__Work order__.
Transcribe the entries exactly as given and skip whatever images they hold.

__Input material__.
#####
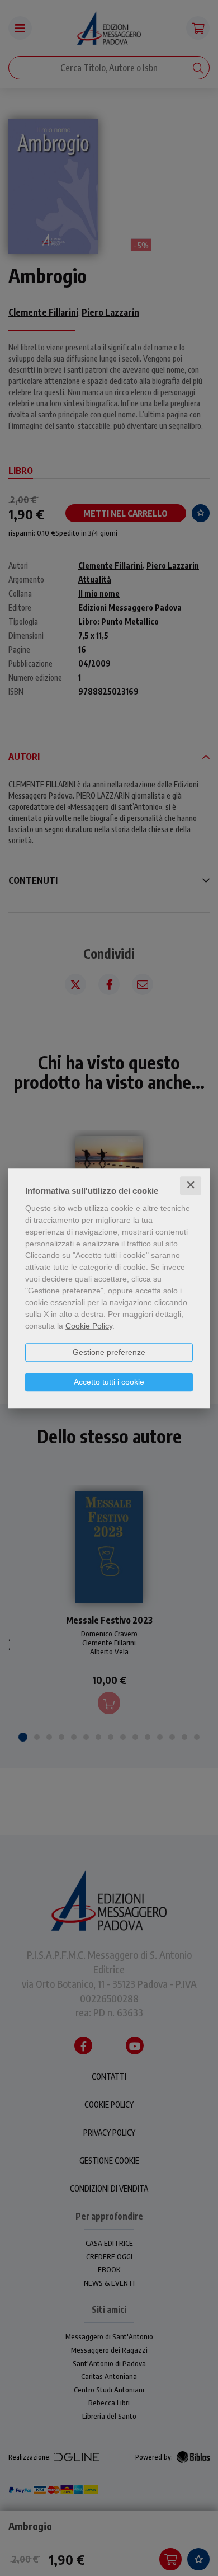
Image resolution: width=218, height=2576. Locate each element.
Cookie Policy (88, 1325)
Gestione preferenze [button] (109, 1352)
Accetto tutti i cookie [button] (109, 1381)
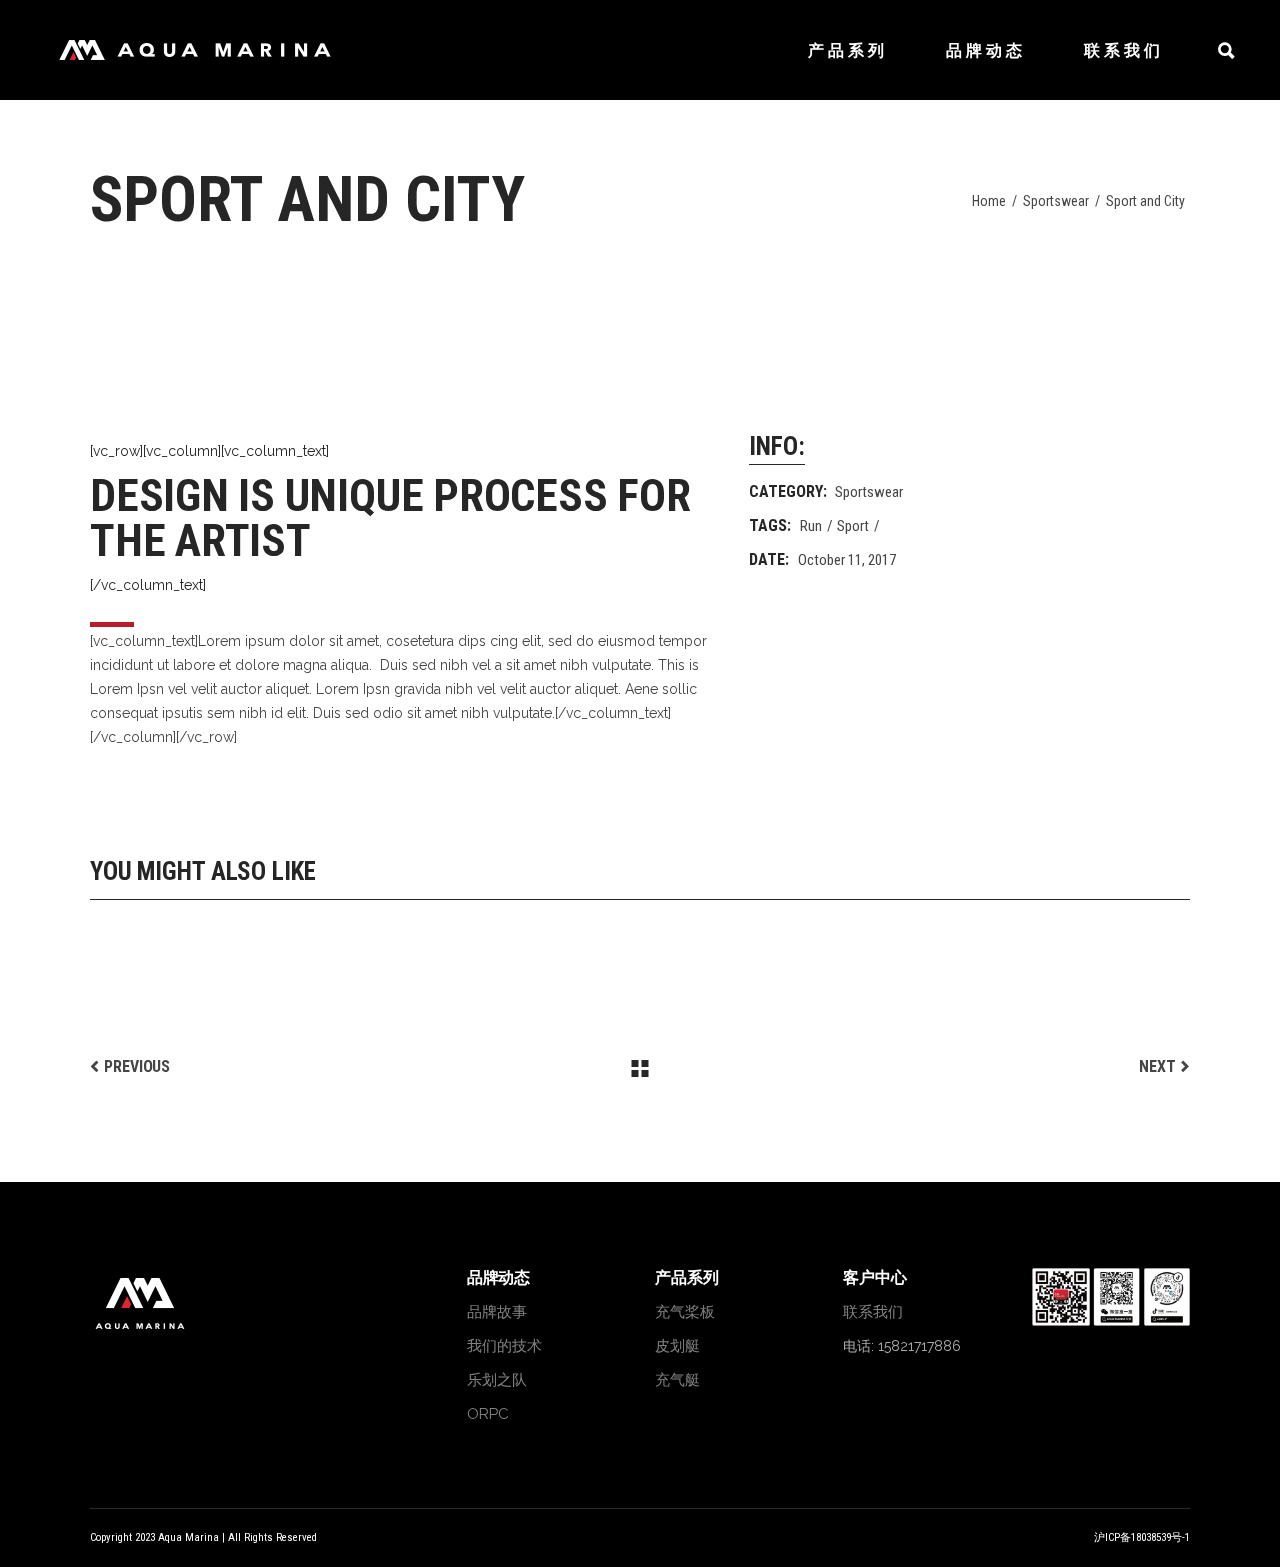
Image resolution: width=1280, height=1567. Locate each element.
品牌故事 (497, 1312)
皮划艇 (677, 1346)
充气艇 (677, 1380)
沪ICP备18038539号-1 (1142, 1537)
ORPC (488, 1414)
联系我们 (873, 1312)
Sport (853, 526)
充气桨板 (685, 1312)
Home (989, 201)
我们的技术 (504, 1346)
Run (811, 526)
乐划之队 (497, 1380)
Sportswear (1056, 201)
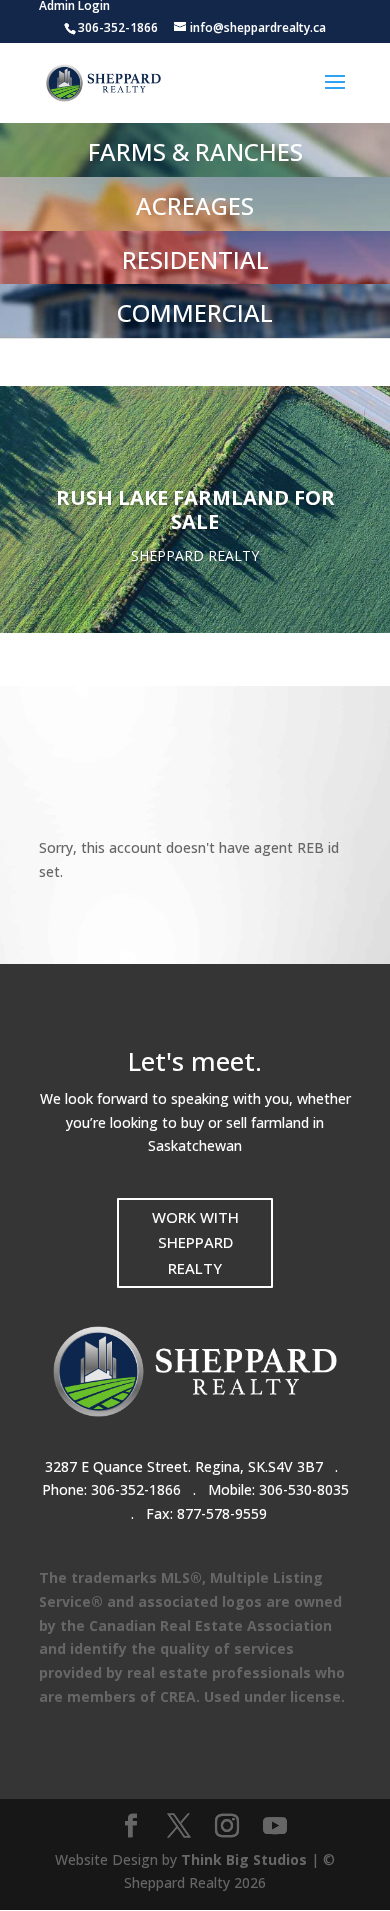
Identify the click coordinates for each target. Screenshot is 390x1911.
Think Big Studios (244, 1859)
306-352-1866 (136, 1489)
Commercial (195, 312)
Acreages (195, 205)
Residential (195, 259)
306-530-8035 (304, 1489)
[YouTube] (275, 1826)
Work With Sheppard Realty (195, 1242)
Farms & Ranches (195, 151)
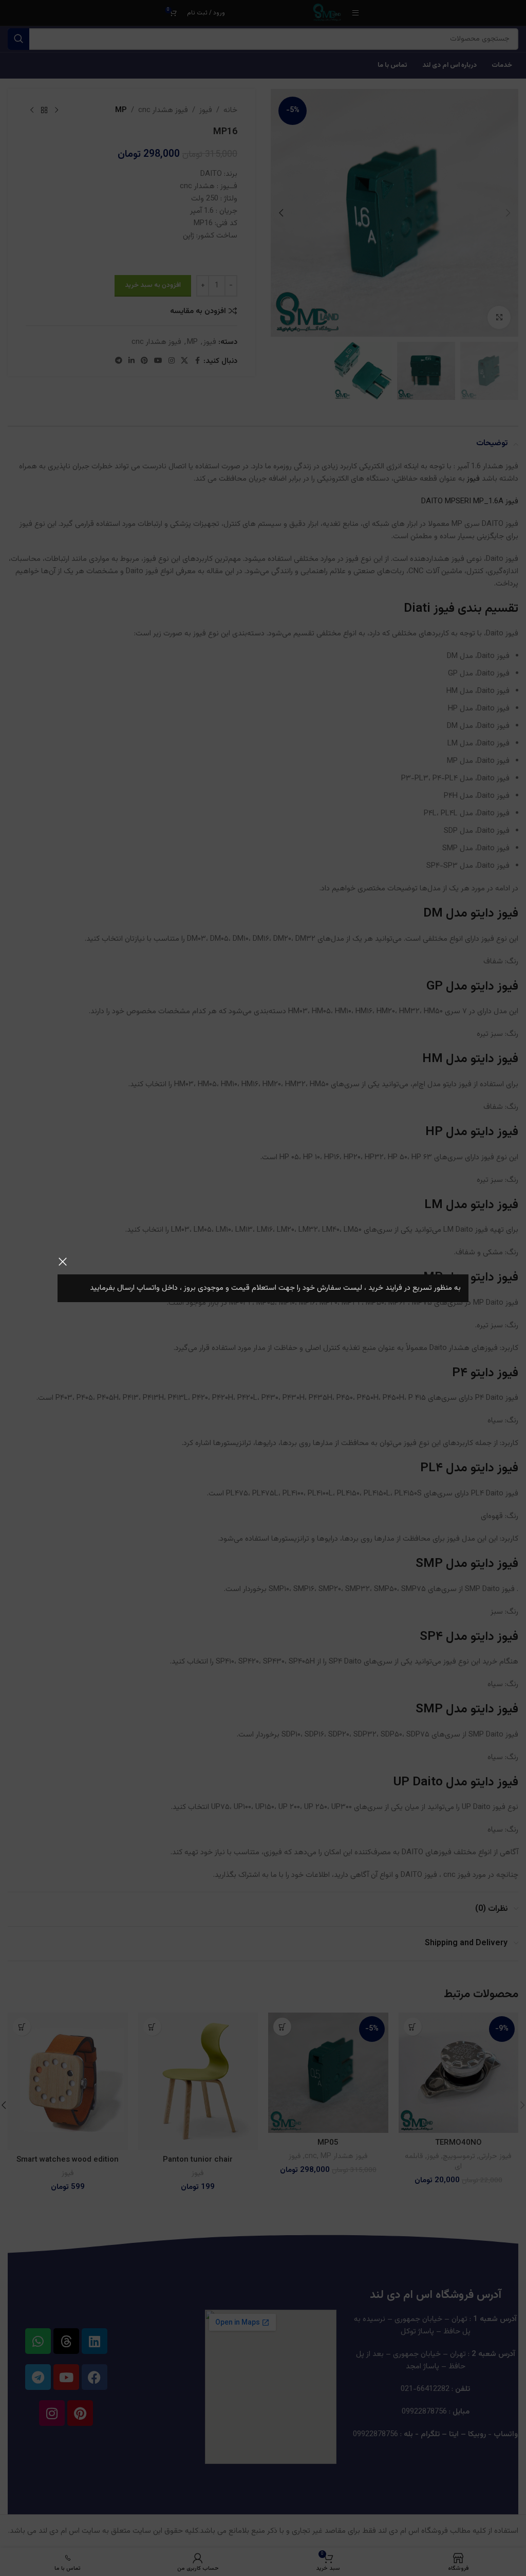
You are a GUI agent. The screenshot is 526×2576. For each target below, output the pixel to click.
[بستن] (63, 1261)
#####
__Solution for this problem__.
Image resolution: width=218, height=2576. Locate each element.
Cookie Policy (88, 1325)
Gestione preferenze [button] (109, 1352)
Accetto tutti i cookie [button] (109, 1381)
Image resolution: width=1280, height=1567. Locate each element.
品牌故事 (497, 1312)
皮划艇 (677, 1346)
充气艇 (677, 1380)
沪ICP备18038539号-1 (1142, 1537)
ORPC (488, 1414)
联系我们 (873, 1312)
Sport (853, 526)
充气桨板 (685, 1312)
Home (989, 201)
我们的技术 (504, 1346)
Run (811, 526)
乐划之队 (497, 1380)
Sportswear (1056, 201)
Identify the click coordinates for each target. Screenshot is 390x1911.
Think Big Studios (244, 1859)
306-352-1866 (136, 1489)
Commercial (195, 312)
Acreages (195, 205)
Residential (195, 259)
306-530-8035 (304, 1489)
[YouTube] (275, 1826)
Work With Sheppard Realty (195, 1242)
Farms & Ranches (195, 151)
You are a GUI agent. The screenshot is 526×2576. For each target below, output the pixel to click.
[بستن] (63, 1261)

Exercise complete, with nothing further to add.